Bienestar
Beber café a esta hora puede afectar a tu descanso
Elegir bien la hora para tomarlo puede marcar la diferencia entre una noche de descanso reparador y una de sueño interrumpido
El café forma parte de la rutina diaria de millones de personas y es, para muchos, un aliado imprescindible para empezar el día o combatir el cansancio de la tarde. Sin embargo, su consumo a determinadas horas puede tener consecuencias directas sobre la calidad del sueño, incluso en personas que creen no ser sensibles a la cafeína. Así lo advierten expertos en salud y descanso, que insisten en prestar atención no solo a la cantidad de café ingerida, sino también al momento del día en que se consume.
La cafeína actúa como un estimulante del sistema nervioso central. Su principal efecto es bloquear la adenosina, una sustancia que se acumula en el cerebro a lo largo del día y que provoca la sensación de sueño. Al interferir en este proceso, el café ayuda a mantenerse despierto, pero también puede retrasar la aparición del sueño por la noche y reducir su profundidad.
La cafeína permanece más tiempo del que parece
Uno de los aspectos menos conocidos es el tiempo que la cafeína permanece activa en el organismo. Según diversos estudios, su vida media puede situarse entre seis y ocho horas, aunque en algunas personas este efecto se prolonga aún más. Esto significa que un café tomado a última hora de la tarde puede seguir influyendo en el cuerpo cuando llega el momento de acostarse.
Los especialistas señalan que consumir café a partir de las 16:00 o 17:00 horas puede aumentar el riesgo de insomnio, despertares nocturnos y sensación de sueño poco reparador. Incluso cuando la persona logra dormirse sin dificultad, el descanso puede verse fragmentado, afectando a las fases más profundas del sueño, fundamentales para la recuperación física y mental.

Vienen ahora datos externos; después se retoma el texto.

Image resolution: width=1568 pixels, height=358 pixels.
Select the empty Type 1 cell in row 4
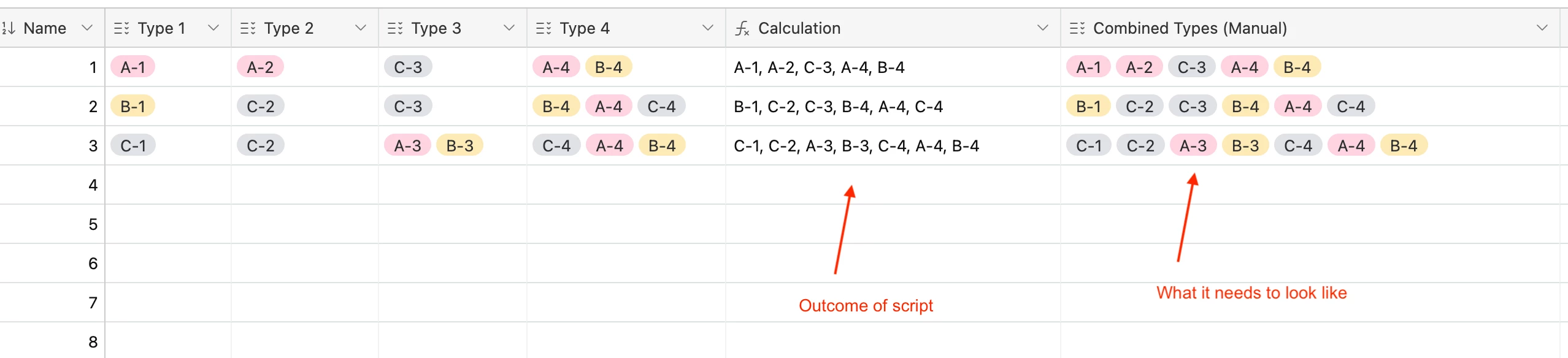tap(168, 185)
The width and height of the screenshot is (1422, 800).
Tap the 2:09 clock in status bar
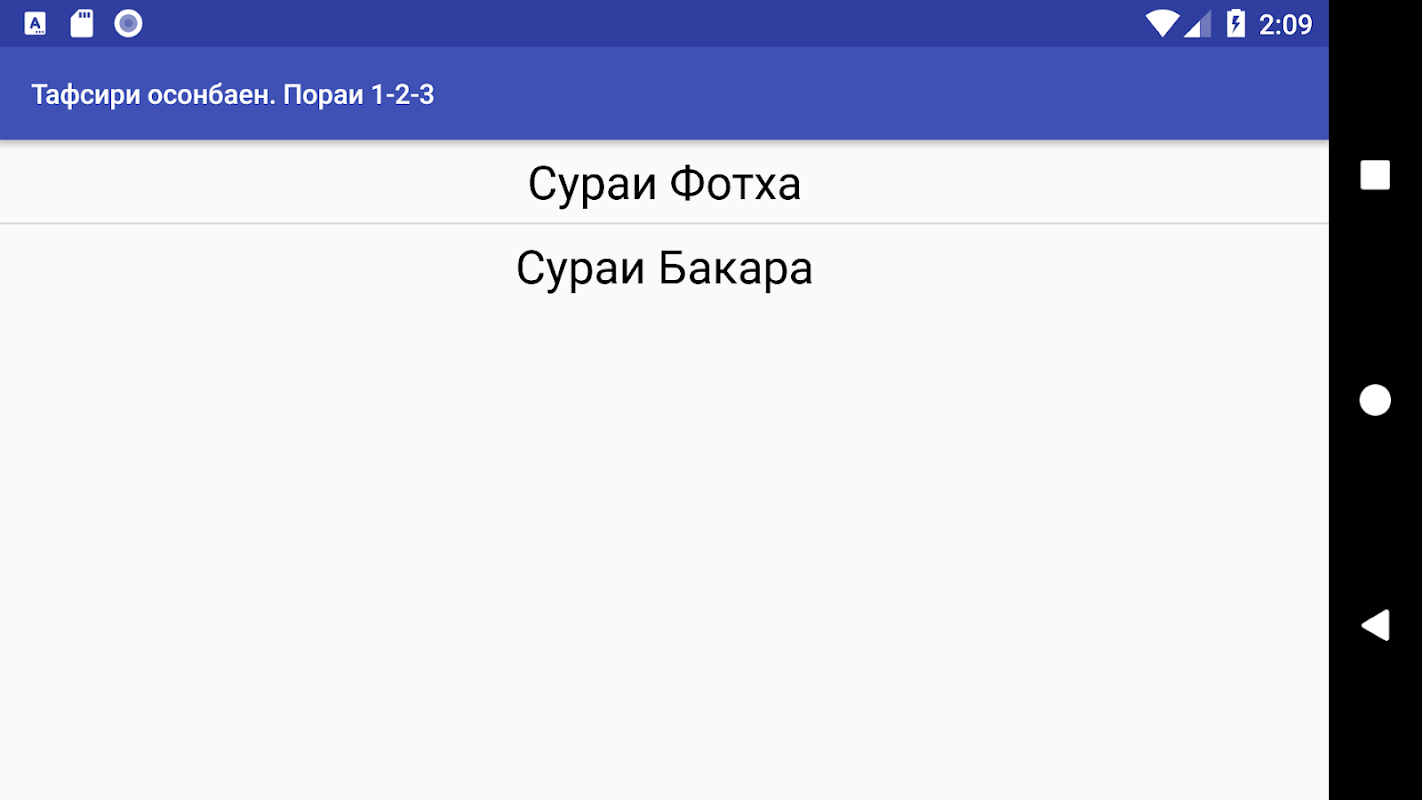1285,24
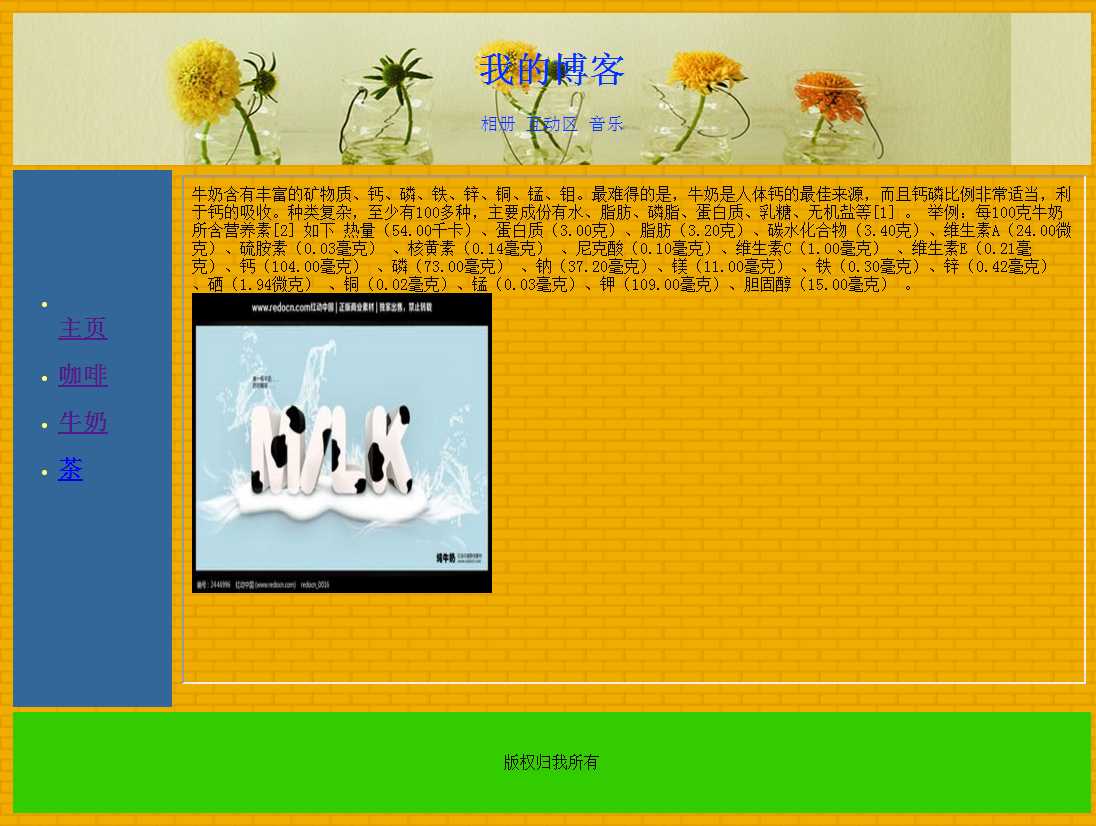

Además, la tolerancia a la cafeína varía de una persona a otra. Factores como la edad, el estrés, el consumo habitual o la genética influyen en la forma en que el organismo procesa esta sustancia. Por ello, aunque algunas personas aseguren dormir bien después de tomar café por la tarde, los expertos advierten de que los efectos pueden ser más sutiles y acumulativos.
Recomendaciones para proteger el descanso
Ante este escenario, los profesionales de la salud recomiendan limitar el consumo de cafeína en las horas previas al descanso nocturno. En general, se aconseja evitar el café, el té negro, las bebidas energéticas y algunos refrescos a partir de media tarde, especialmente en personas con problemas para dormir.
Como alternativa, se sugiere optar por infusiones sin cafeína, bebidas descafeinadas o simplemente agua. También es importante tener en cuenta que el chocolate y ciertos medicamentos pueden contener cafeína y contribuir al efecto estimulante total del día.
Mantener horarios regulares de sueño, reducir el uso de pantallas antes de acostarse y crear una rutina relajante por la noche son otras medidas clave para mejorar el descanso. Los expertos recuerdan que un sueño de calidad no solo influye en el estado de ánimo y la concentración, sino que es esencial para la salud cardiovascular, el sistema inmunológico y el bienestar general.
En definitiva, aunque el café tiene beneficios demostrados cuando se consume con moderación, elegir bien la hora para tomarlo puede marcar la diferencia entre una noche de descanso reparador y una de sueño interrumpido.